Check the selector configuration

Ensure your selector matches the CronJob labels:

# List CronJobs with labels
kubectl get cronjob -n production --show-labels

# Check if your selector matches
kubectl get cronjobmonitor my-monitor -n production -o yaml | grep -A 10 selector

Verify namespace permissions

For cluster-wide or multi-namespace monitoring, ensure the Guardian service account has proper RBAC permissions:

kubectl auth can-i list cronjobs --as=system:serviceaccount:cronjob-guardian:cronjob-guardian-controller -n production

Should return yes.

Check ignored namespaces

Verify the namespace isn’t in the ignored list:

kubectl get configmap cronjob-guardian-config -n cronjob-guardian -o yaml | grep -A 5 ignored-namespaces

If monitoring fails silently, check the controller logs:

kubectl logs -n cronjob-guardian deployment/cronjob-guardian-controller

Alerts Not Being Sent

Symptoms

Jobs are failing, but no alerts are received in Slack, PagerDuty, etc.

Diagnosis Steps

Check if alerts are active in the monitor status

kubectl describe cronjobmonitor my-monitor -n production | grep -A 10 "Active Alerts"
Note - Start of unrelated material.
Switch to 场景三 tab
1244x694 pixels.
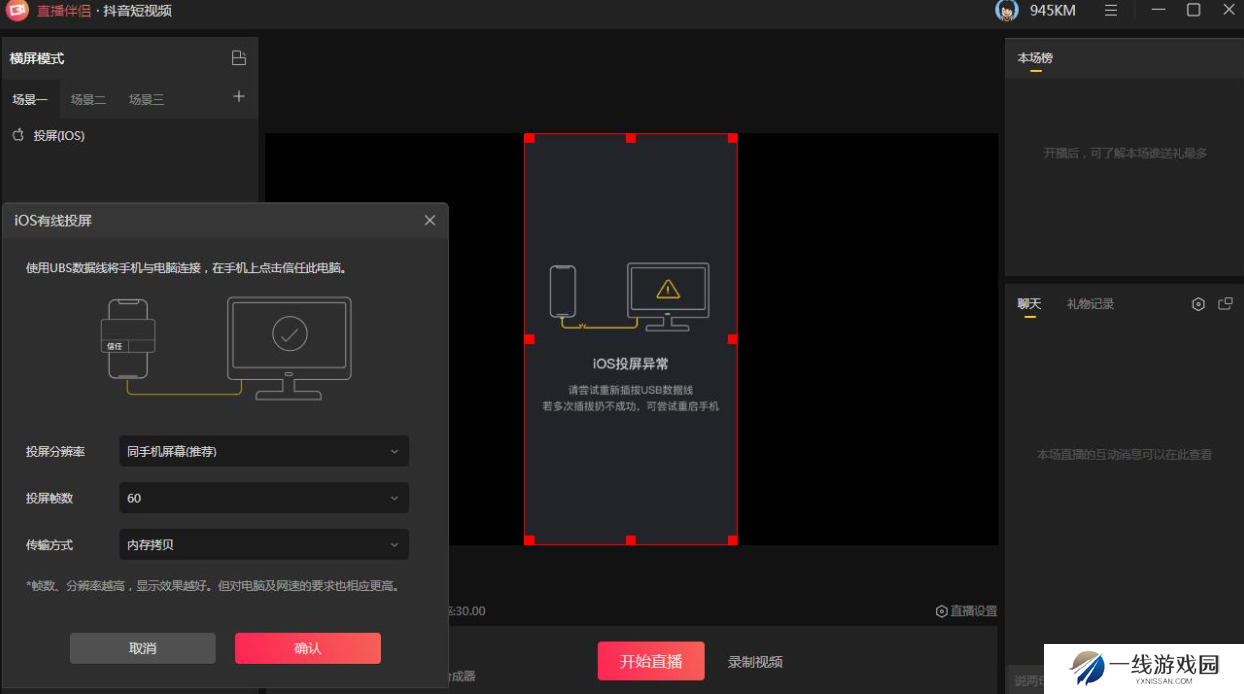(x=146, y=100)
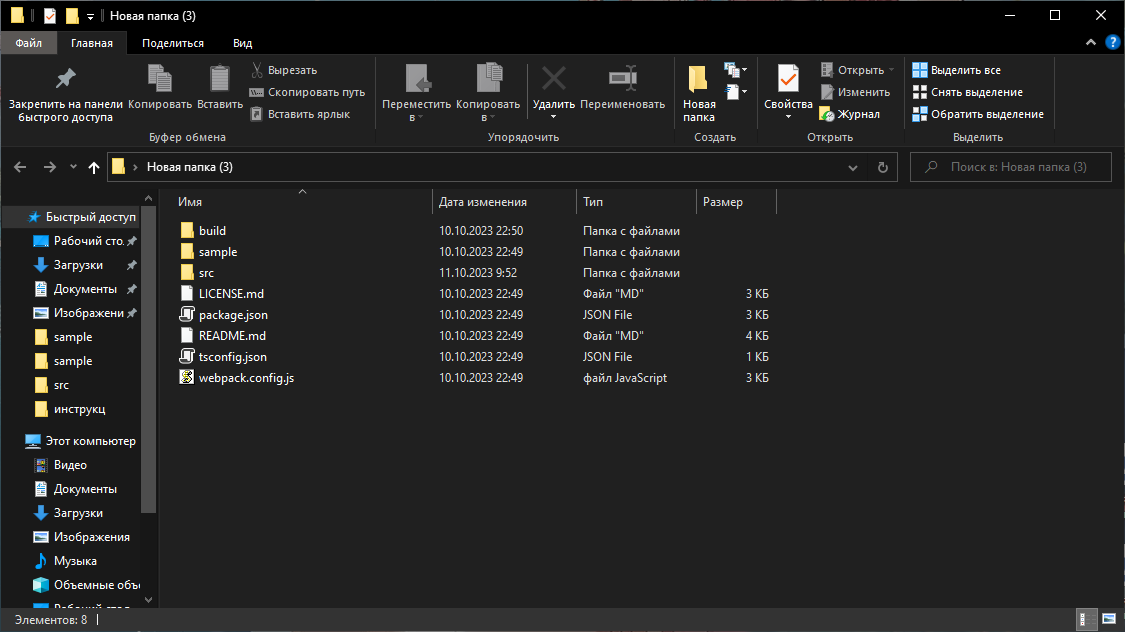
Task: Click the Rename icon in the ribbon
Action: (x=622, y=79)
If alerts are listed here, the monitor is detecting failures.

Verify AlertChannel is ready

kubectl get alertchannel -A

Ensure the READY column shows true.If false, check the AlertChannel status:

kubectl describe alertchannel slack-alerts

Test the alert channel

Send a test alert:

curl -X POST http://localhost:8080/api/v1/channels/slack-alerts/test

Or via the dashboard: Channels → select channel → Send Test Alert.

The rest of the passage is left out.